▶ [Your goal]:
Give the lines from the one containing "Screen dimensions: 1348x832" through the one containing "pyautogui.click(x=500, y=205)", inclusive, as a JSON list of strings with one string per line, skipping blank lines and leaving out the pictures.

## START Stored records

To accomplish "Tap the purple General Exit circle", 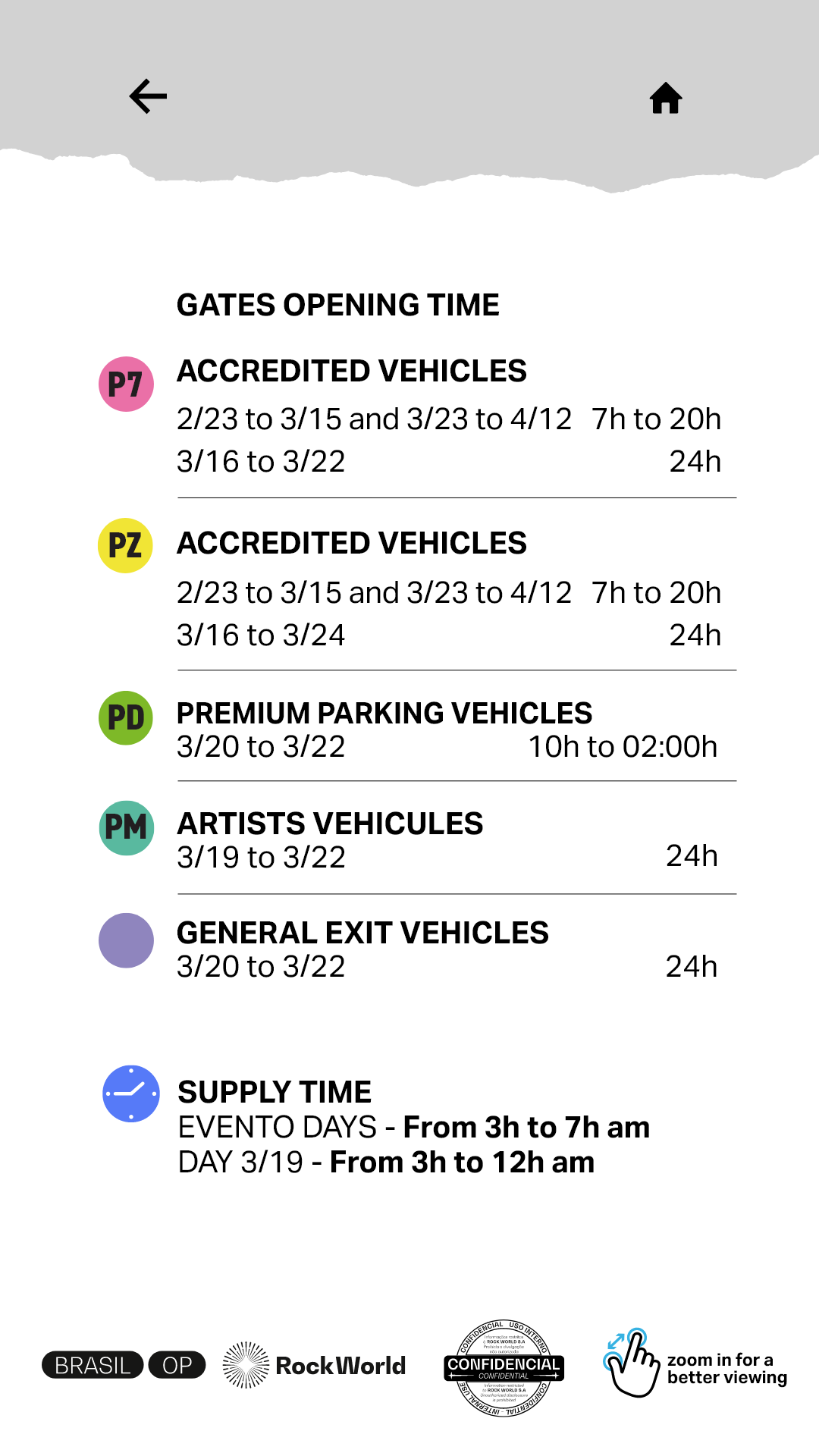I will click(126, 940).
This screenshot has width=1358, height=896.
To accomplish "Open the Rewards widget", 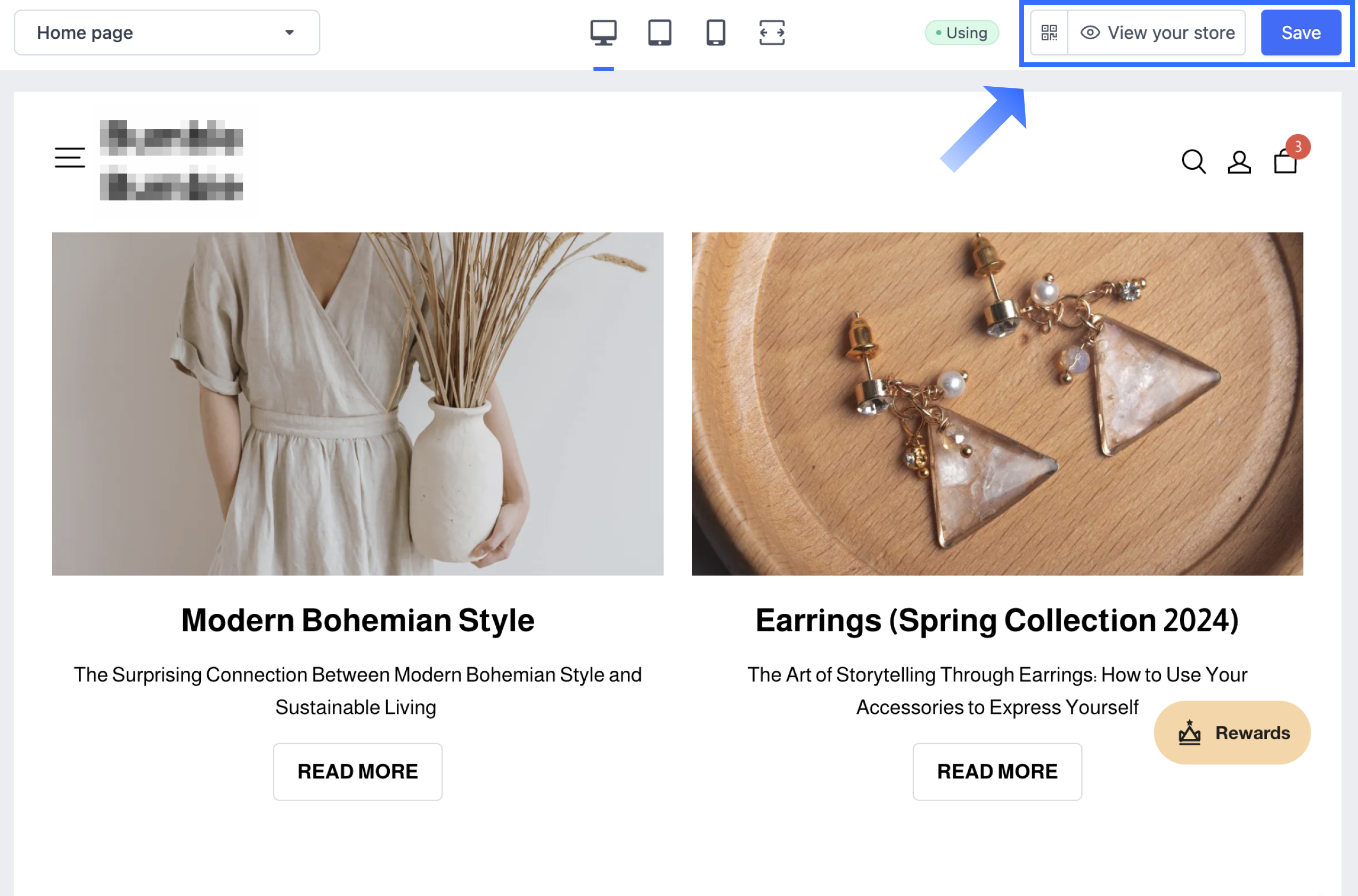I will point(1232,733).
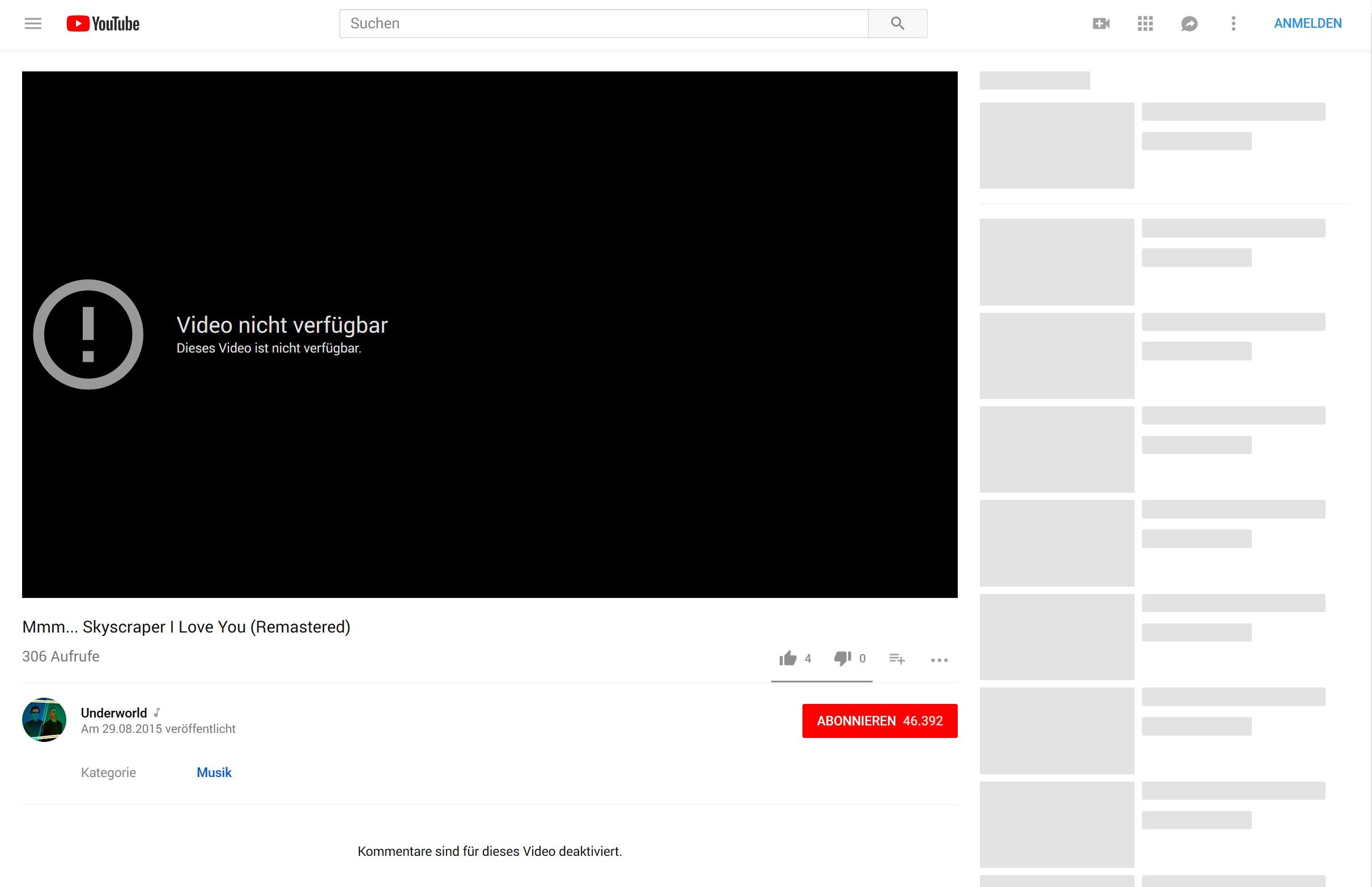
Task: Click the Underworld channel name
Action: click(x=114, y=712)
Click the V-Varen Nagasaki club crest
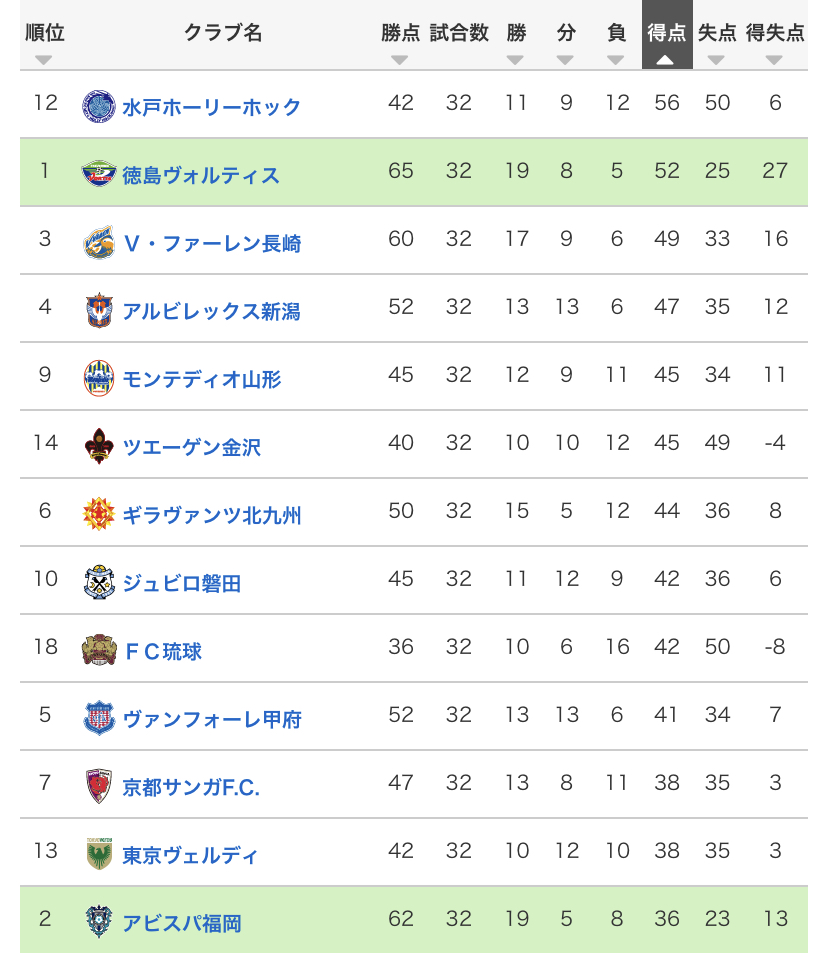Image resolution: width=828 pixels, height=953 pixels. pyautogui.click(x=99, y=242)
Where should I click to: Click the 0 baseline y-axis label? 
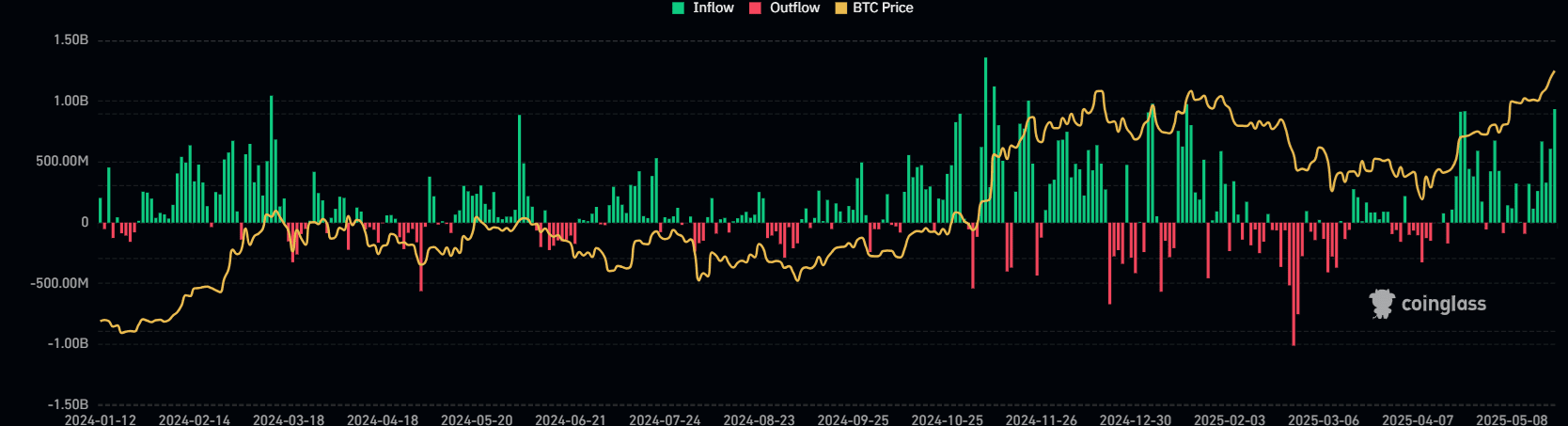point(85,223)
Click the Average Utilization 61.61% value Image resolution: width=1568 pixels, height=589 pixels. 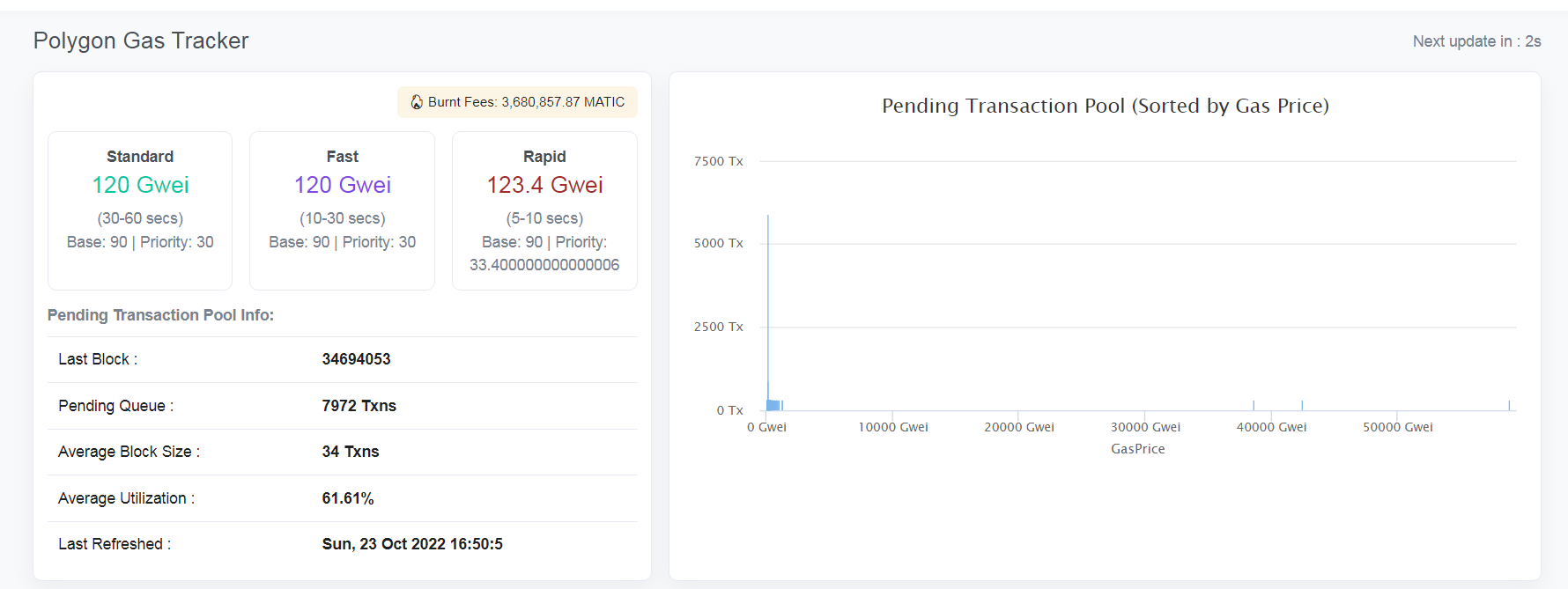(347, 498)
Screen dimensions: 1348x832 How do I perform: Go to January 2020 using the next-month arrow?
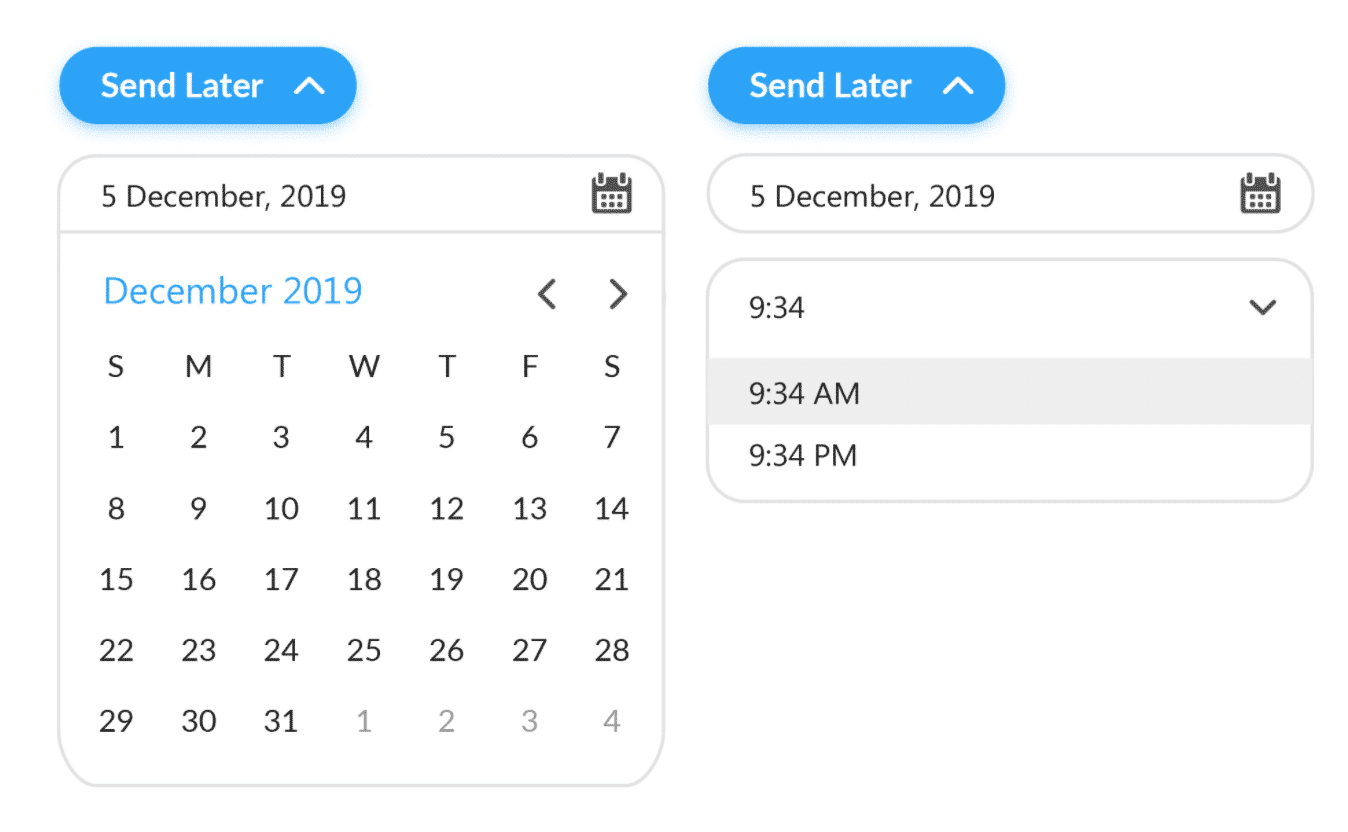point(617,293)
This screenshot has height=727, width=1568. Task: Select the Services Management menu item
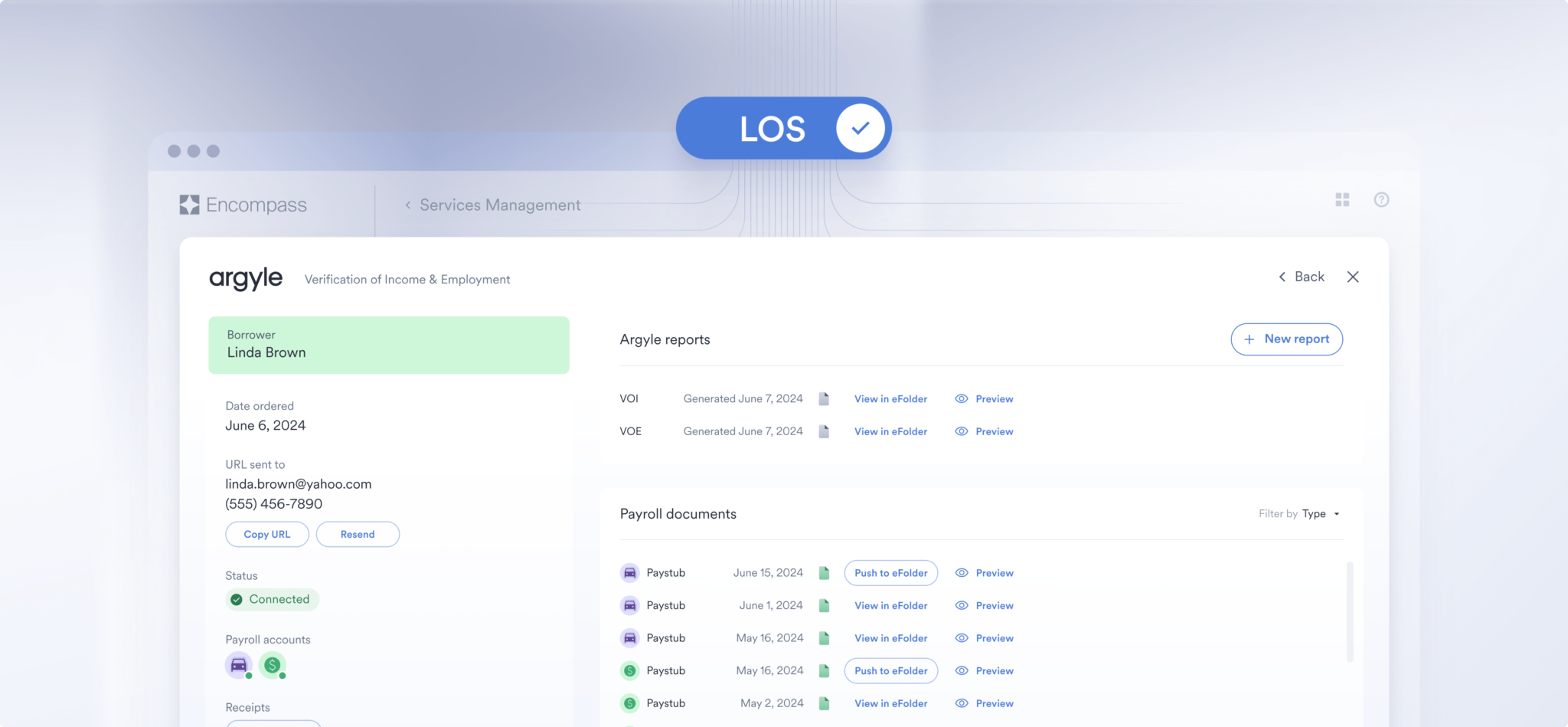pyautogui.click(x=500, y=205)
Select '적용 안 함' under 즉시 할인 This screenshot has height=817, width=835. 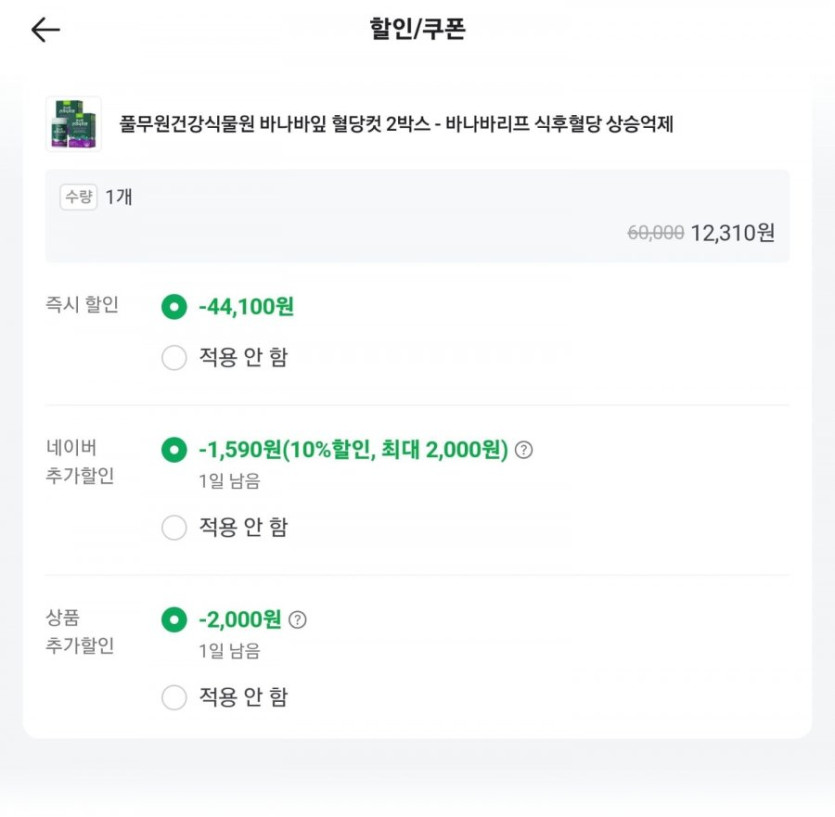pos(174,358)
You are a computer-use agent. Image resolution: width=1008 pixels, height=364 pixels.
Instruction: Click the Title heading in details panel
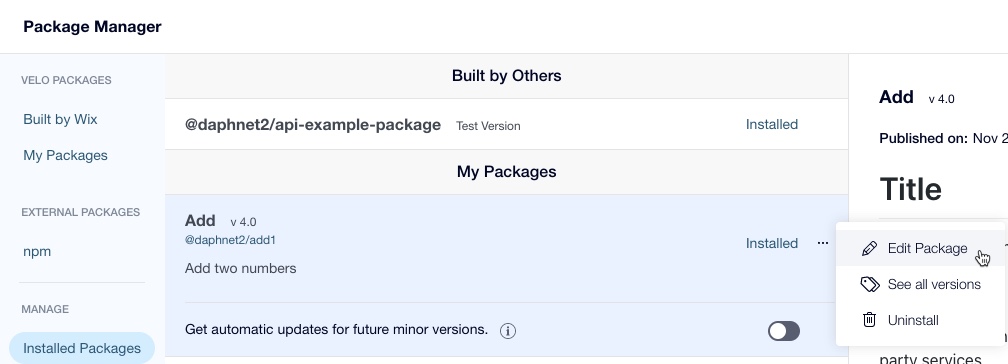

## END Stored records

▶ [Solution]:
[
  "Screen dimensions: 1348x832 How do I perform: Go to January 2020 using the next-month arrow?",
  "point(617,293)",
  "This screenshot has height=727, width=1568. Task: Select the Services Management menu item",
  "pyautogui.click(x=500, y=205)"
]